24/7 Wall St. Insights
- General Motors Co. (NYSE: GM) third-quarter U.S. vehicle deliveries were a disappointment.
- Weak electric vehicle (EV) sales and rising labor costs were to blame.
- Also: Dividend legends to hold forever.
General Motors Co. (NYSE: GM) announced its third-quarter U.S. vehicle deliveries. Unfortunately, they were down year over year. Most of the press said electric vehicle (EV) sales were strong because they rose by double-digit percentages. In reality, they were less than 5% of total deliveries, which was too small to matter.
GM’s deliveries for the third quarter totaled 659,601, which was a 2% decline from the third quarter of 2023. EV deliveries rose 60% year over year, but they only hit 32,095. That is 356 a day nationwide.

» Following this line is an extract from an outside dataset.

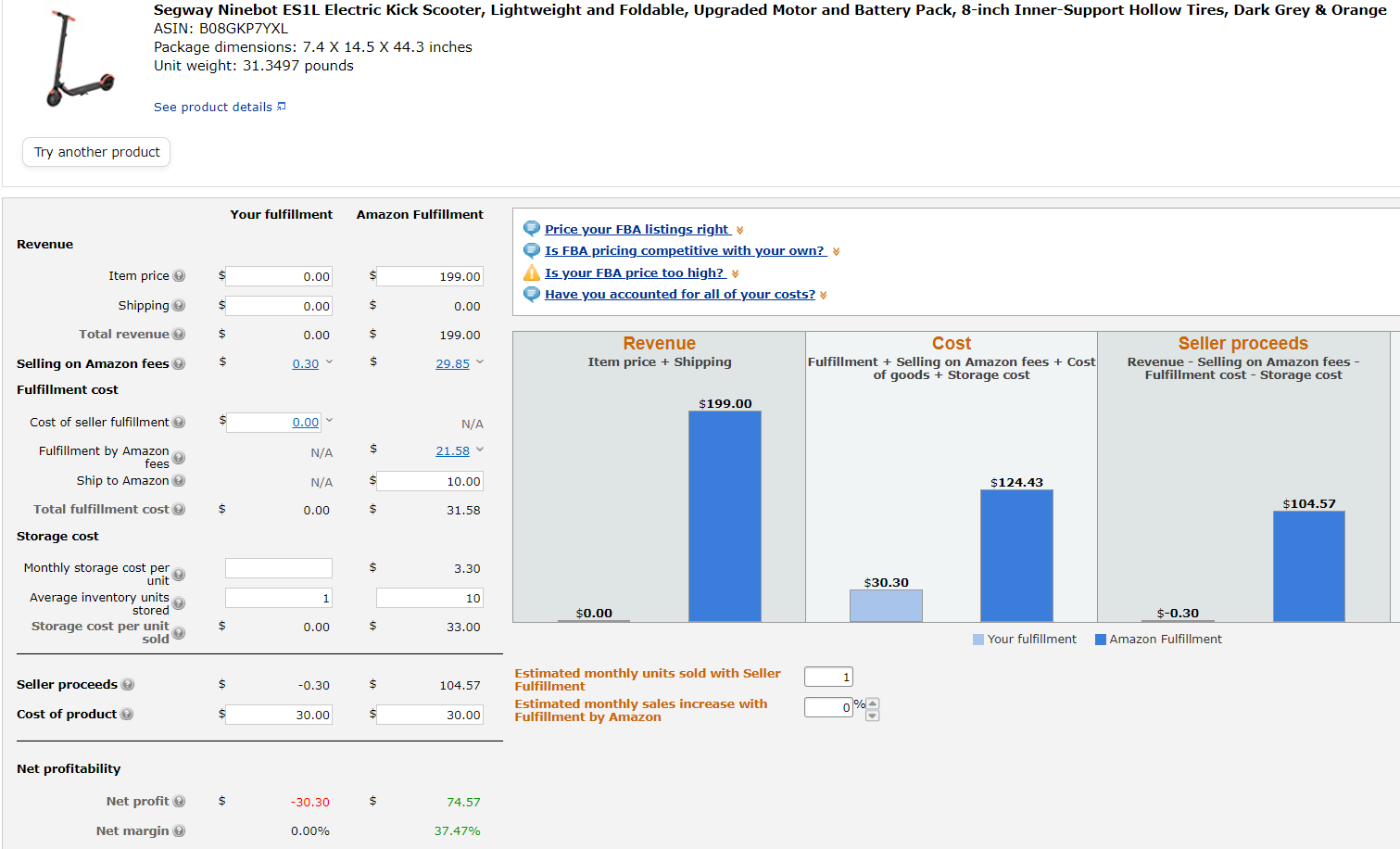
Task: Expand 'Price your FBA listings right' tip
Action: click(x=637, y=230)
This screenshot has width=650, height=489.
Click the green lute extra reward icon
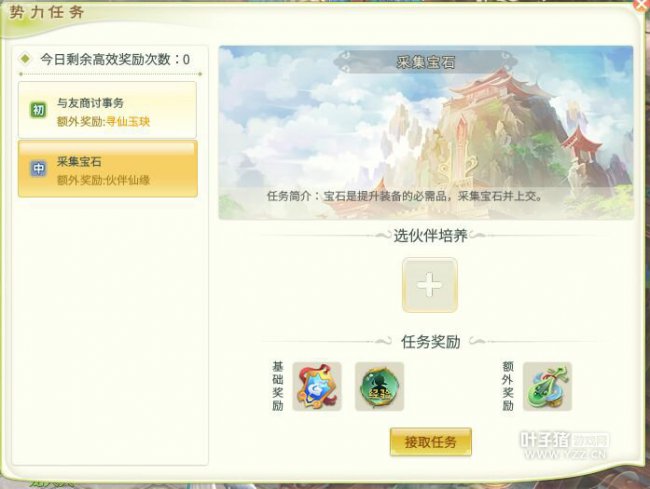tap(547, 386)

It is clear from its announcement that GM faces the same struggles as Volkswagen and Stellantis, based on comments about the worsening financial conditions of the two European-based companies. After billions of dollars of investments in EVs, there is almost no market for them. In fact, except for in China, the EV sector is in trouble.

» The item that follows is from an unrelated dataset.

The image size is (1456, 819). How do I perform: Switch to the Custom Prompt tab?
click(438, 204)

EVs face challenges that have been pointed out many times before. There are too few charging stations. The battery range is too short. EVs cost, in general, more than gasoline-powered cars. They eat through tires too quickly. They take less than a total battery charge in cold weather.
GM has retreated to its highly successful business. This is the gasoline-powered vehicle it has built for over a century. Their hybrids have some interest, but they sell these in small numbers.
Finally, labor costs are rising. A 2% drop in deliveries year over year in a quarter seems modest, but that number needs to be better.